» **EXERCISE AIM**
Lines of the material that include the string "legend" should be returned.

» **DATA**
....

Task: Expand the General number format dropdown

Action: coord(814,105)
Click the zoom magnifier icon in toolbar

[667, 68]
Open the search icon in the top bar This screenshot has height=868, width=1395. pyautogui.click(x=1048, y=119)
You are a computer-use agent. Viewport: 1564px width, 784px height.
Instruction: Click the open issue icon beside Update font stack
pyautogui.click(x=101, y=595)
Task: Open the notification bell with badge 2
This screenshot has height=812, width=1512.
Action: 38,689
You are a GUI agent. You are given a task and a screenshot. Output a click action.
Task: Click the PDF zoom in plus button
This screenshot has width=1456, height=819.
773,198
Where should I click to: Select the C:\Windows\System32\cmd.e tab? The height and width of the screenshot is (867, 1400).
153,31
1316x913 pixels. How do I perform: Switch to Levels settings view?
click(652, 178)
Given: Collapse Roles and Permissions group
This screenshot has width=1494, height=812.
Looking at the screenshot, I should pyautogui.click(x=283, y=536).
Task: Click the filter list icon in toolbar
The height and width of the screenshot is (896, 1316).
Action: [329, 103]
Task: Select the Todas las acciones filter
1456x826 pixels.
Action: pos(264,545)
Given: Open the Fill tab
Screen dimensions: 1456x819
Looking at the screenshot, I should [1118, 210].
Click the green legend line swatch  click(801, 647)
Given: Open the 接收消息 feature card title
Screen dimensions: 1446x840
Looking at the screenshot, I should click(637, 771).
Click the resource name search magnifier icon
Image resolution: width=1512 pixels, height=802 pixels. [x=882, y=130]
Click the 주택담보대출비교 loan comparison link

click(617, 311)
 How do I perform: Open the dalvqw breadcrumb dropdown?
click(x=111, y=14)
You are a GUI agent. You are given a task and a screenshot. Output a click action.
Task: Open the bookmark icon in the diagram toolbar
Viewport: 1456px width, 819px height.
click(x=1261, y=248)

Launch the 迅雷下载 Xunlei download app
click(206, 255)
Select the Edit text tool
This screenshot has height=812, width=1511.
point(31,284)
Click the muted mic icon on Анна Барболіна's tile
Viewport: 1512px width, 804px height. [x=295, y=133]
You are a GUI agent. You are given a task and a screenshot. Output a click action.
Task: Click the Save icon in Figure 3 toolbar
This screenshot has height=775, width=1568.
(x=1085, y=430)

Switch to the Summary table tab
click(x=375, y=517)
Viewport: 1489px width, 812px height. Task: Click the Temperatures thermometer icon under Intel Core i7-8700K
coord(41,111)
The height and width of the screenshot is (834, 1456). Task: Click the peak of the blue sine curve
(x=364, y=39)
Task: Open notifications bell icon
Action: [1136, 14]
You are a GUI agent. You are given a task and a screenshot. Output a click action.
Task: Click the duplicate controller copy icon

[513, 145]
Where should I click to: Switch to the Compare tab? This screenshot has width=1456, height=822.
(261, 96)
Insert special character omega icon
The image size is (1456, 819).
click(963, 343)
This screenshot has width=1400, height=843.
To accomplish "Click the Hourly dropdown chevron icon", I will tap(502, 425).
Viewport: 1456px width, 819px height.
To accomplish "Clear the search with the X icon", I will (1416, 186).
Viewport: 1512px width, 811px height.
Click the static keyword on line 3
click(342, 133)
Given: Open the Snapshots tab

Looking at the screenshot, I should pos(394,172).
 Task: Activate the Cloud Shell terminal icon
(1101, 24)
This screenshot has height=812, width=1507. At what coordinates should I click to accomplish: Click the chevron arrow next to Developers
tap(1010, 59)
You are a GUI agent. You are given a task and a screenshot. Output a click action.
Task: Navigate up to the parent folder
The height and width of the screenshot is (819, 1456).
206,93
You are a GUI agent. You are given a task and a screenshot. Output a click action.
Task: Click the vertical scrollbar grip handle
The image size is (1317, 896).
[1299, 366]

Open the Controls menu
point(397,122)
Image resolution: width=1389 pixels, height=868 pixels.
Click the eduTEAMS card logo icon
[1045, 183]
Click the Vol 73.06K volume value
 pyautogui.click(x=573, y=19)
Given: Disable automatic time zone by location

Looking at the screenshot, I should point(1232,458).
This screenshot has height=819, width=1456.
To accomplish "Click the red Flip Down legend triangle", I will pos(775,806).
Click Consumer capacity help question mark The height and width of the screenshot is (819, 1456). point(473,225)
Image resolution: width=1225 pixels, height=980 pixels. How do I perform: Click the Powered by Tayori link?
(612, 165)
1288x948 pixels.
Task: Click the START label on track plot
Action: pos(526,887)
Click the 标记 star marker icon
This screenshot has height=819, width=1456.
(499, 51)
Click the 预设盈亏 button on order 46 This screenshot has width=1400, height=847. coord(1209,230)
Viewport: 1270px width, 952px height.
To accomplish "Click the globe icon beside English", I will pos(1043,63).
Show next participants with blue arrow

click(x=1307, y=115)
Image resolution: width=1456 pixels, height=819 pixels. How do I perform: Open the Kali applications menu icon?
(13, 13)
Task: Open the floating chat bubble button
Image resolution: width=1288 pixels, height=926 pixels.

....

» **OUTPUT OF THE EXERCISE**
Click the green legend line swatch  click(801, 647)
To accomplish "Click the red Flip Down legend triangle", I will pos(775,806).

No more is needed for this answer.